Give the number of lines in this listing that hold "agent". No other words belong in the reply.

(Beginning of The records)

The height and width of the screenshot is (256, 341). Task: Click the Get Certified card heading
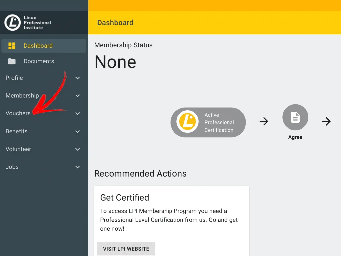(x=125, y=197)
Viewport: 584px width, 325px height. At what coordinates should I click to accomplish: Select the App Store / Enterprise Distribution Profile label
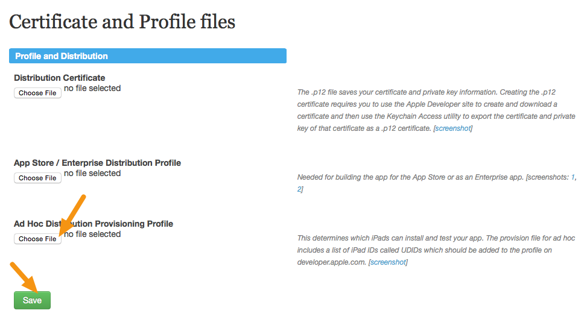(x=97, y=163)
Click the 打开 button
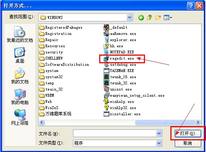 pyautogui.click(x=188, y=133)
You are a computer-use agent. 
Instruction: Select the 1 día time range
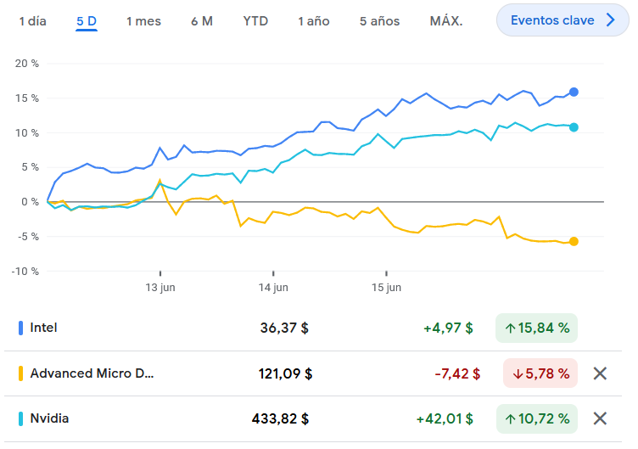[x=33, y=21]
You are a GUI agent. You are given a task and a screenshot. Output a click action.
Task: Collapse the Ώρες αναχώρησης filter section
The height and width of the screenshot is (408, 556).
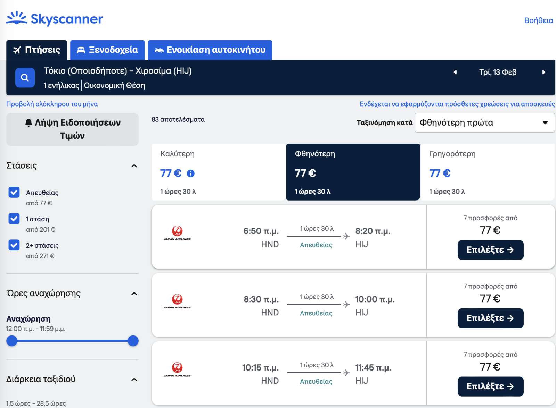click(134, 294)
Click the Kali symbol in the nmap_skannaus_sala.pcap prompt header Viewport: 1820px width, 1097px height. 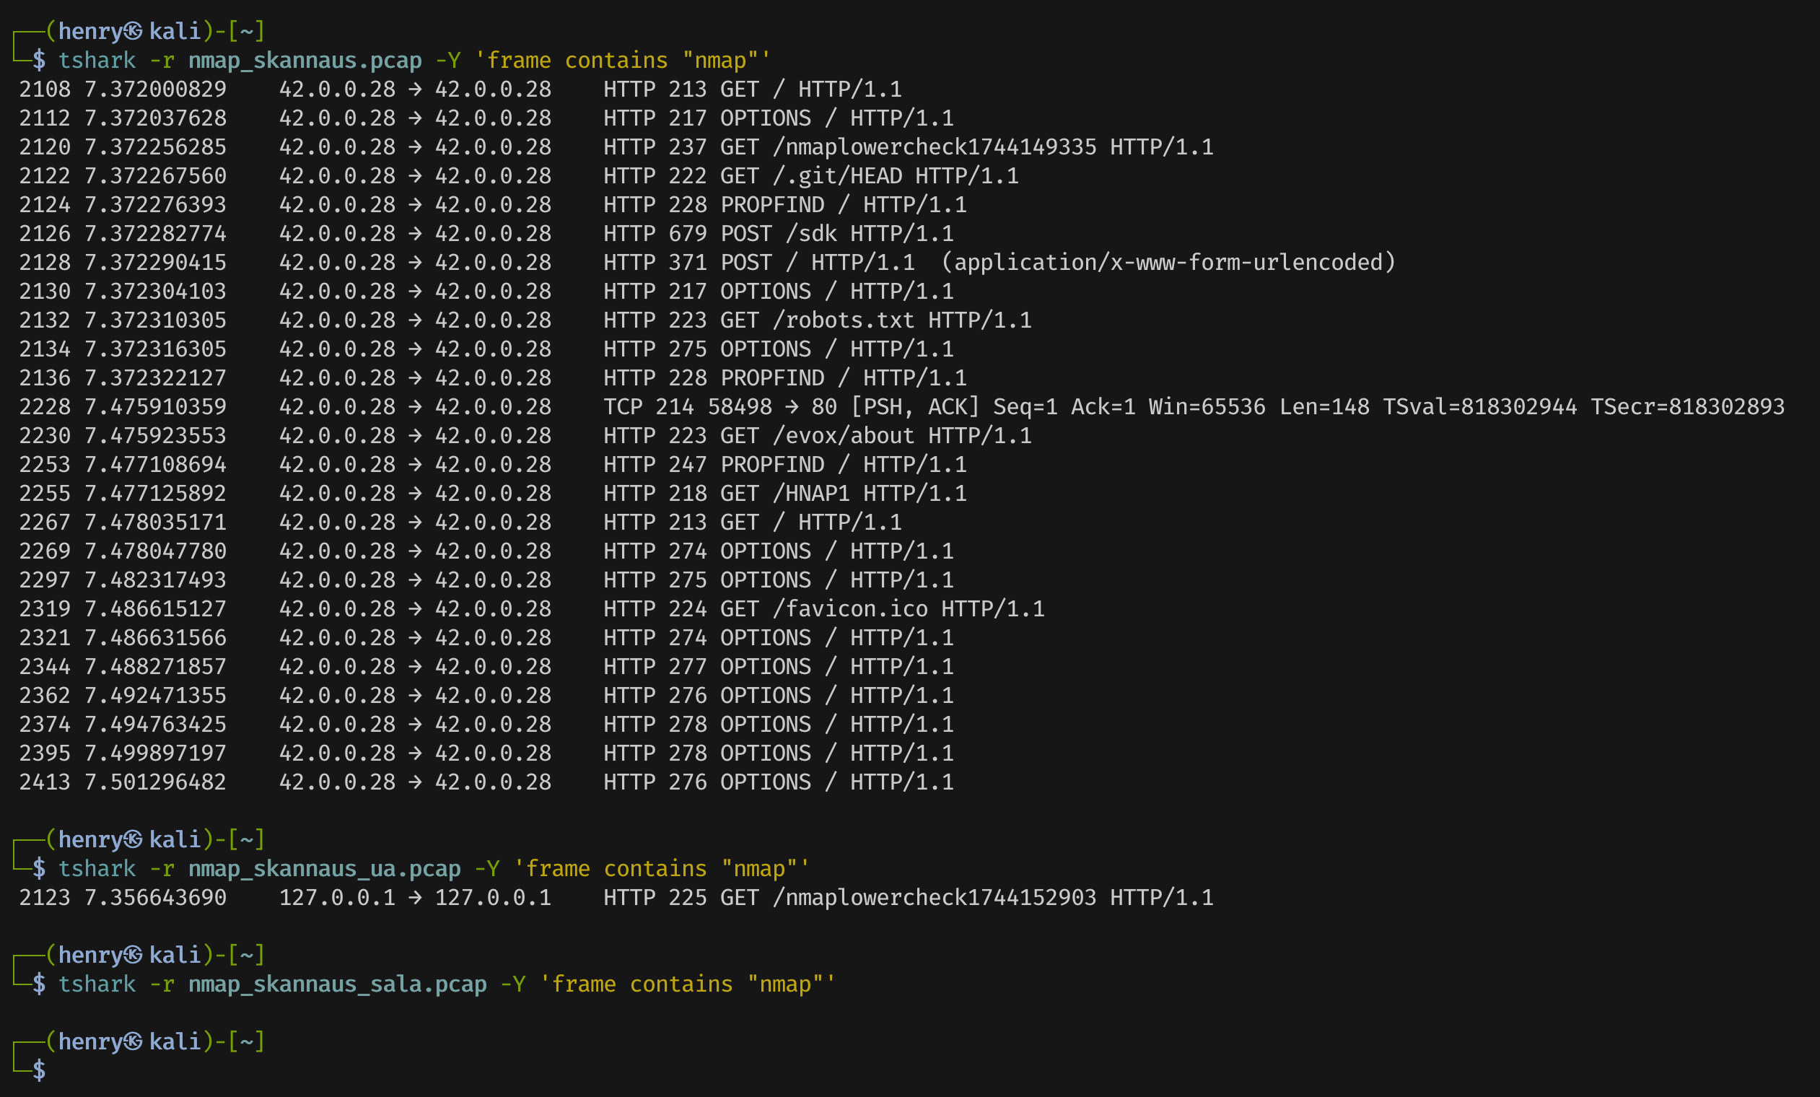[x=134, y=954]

(End of The records)

- Task answer
2